# [Aim of the task]
All entries are to be repeated exactly as shown below.

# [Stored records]
=======

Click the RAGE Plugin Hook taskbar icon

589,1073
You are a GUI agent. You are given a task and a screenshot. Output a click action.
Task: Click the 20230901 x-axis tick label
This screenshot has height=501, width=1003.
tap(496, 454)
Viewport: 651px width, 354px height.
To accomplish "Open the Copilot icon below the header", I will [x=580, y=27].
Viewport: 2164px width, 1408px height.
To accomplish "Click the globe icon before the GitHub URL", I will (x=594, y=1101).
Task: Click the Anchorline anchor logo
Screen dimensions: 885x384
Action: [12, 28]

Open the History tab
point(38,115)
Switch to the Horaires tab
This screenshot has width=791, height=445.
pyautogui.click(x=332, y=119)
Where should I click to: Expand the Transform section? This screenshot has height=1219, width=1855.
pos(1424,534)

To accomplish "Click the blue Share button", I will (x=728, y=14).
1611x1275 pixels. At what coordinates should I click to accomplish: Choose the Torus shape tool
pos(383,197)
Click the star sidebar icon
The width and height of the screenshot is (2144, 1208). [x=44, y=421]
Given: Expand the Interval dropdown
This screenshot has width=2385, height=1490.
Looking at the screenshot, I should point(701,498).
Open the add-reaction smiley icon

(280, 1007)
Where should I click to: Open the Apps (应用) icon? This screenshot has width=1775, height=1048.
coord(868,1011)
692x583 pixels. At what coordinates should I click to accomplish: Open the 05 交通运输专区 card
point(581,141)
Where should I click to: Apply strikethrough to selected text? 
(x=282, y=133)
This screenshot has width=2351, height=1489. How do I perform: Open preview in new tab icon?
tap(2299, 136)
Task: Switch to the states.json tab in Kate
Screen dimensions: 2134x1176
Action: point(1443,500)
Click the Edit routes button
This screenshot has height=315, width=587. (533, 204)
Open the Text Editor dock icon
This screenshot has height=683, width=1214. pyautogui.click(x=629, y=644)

=======

# [Answer for the task]
Click the RAGE Plugin Hook taskbar icon

589,1073
You are a GUI agent. You are given a task and a screenshot. Output a click action.
Task: Click the 20230901 x-axis tick label
This screenshot has height=501, width=1003.
tap(496, 454)
Viewport: 651px width, 354px height.
To accomplish "Open the Copilot icon below the header", I will [x=580, y=27].
Viewport: 2164px width, 1408px height.
To accomplish "Click the globe icon before the GitHub URL", I will (x=594, y=1101).
Task: Click the Anchorline anchor logo
Screen dimensions: 885x384
Action: [12, 28]

Open the History tab
point(38,115)
Switch to the Horaires tab
This screenshot has width=791, height=445.
pyautogui.click(x=332, y=119)
Where should I click to: Expand the Transform section? This screenshot has height=1219, width=1855.
pos(1424,534)

To accomplish "Click the blue Share button", I will (x=728, y=14).
1611x1275 pixels. At what coordinates should I click to accomplish: Choose the Torus shape tool
pos(383,197)
Click the star sidebar icon
The width and height of the screenshot is (2144, 1208). [x=44, y=421]
Given: Expand the Interval dropdown
This screenshot has width=2385, height=1490.
Looking at the screenshot, I should point(701,498).
Open the add-reaction smiley icon

(280, 1007)
Where should I click to: Open the Apps (应用) icon? This screenshot has width=1775, height=1048.
coord(868,1011)
692x583 pixels. At what coordinates should I click to accomplish: Open the 05 交通运输专区 card
point(581,141)
Where should I click to: Apply strikethrough to selected text? 
(x=282, y=133)
This screenshot has width=2351, height=1489. How do I perform: Open preview in new tab icon?
tap(2299, 136)
Task: Switch to the states.json tab in Kate
Screen dimensions: 2134x1176
Action: point(1443,500)
Click the Edit routes button
This screenshot has height=315, width=587. (533, 204)
Open the Text Editor dock icon
This screenshot has height=683, width=1214. pyautogui.click(x=629, y=644)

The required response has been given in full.